WHAT IS BEING ASKED: Edit the data below by replacing "Locate each element" with "Find each element" everywhere it occurs, keeping every other line and character unchanged.
* * * * * * * * *
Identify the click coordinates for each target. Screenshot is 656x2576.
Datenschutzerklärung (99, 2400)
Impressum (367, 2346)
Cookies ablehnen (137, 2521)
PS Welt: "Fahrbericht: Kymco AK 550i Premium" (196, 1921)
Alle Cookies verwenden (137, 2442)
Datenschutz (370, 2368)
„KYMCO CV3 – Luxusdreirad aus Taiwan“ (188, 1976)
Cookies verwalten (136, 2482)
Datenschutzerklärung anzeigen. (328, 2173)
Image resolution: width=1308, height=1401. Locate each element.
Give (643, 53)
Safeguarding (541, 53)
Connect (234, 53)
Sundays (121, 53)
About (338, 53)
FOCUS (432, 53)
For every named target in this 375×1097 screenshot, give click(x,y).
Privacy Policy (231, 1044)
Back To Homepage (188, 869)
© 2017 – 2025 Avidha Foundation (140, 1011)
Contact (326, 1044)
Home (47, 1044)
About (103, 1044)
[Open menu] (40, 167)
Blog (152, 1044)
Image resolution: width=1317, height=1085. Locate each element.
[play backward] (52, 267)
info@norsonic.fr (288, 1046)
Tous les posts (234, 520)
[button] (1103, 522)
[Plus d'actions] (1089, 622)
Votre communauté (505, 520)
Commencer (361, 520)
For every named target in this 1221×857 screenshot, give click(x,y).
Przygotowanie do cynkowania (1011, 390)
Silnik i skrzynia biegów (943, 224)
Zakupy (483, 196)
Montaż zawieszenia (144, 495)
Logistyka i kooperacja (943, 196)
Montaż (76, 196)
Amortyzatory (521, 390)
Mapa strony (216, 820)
* * * * * * * * *
RESPONSE:
Identify the click coordinates for each target. Screenshot is 656x2576.
Datenschutzerklärung (99, 2400)
Impressum (367, 2346)
Cookies ablehnen (137, 2521)
PS Welt: "Fahrbericht: Kymco AK 550i Premium" (196, 1921)
Alle Cookies verwenden (137, 2442)
Datenschutz (370, 2368)
„KYMCO CV3 – Luxusdreirad aus Taiwan“ (188, 1976)
Cookies verwalten (136, 2482)
Datenschutzerklärung anzeigen. (328, 2173)
Image resolution: width=1308, height=1401. Find each element.
Give (643, 53)
Safeguarding (541, 53)
Connect (234, 53)
Sundays (121, 53)
About (338, 53)
FOCUS (432, 53)
For every named target in this 375×1097 screenshot, give click(x,y).
Privacy Policy (231, 1044)
Back To Homepage (188, 869)
© 2017 – 2025 Avidha Foundation (140, 1011)
Contact (326, 1044)
Home (47, 1044)
About (103, 1044)
[Open menu] (40, 167)
Blog (152, 1044)
Image resolution: width=1317, height=1085. Find each element.
[play backward] (52, 267)
info@norsonic.fr (288, 1046)
Tous les posts (234, 520)
[button] (1103, 522)
[Plus d'actions] (1089, 622)
Votre communauté (505, 520)
Commencer (361, 520)
For every named target in this 1221×857 screenshot, give click(x,y).
Przygotowanie do cynkowania (1011, 390)
Silnik i skrzynia biegów (943, 224)
Zakupy (483, 196)
Montaż zawieszenia (144, 495)
Logistyka i kooperacja (943, 196)
Montaż (76, 196)
Amortyzatory (521, 390)
Mapa strony (216, 820)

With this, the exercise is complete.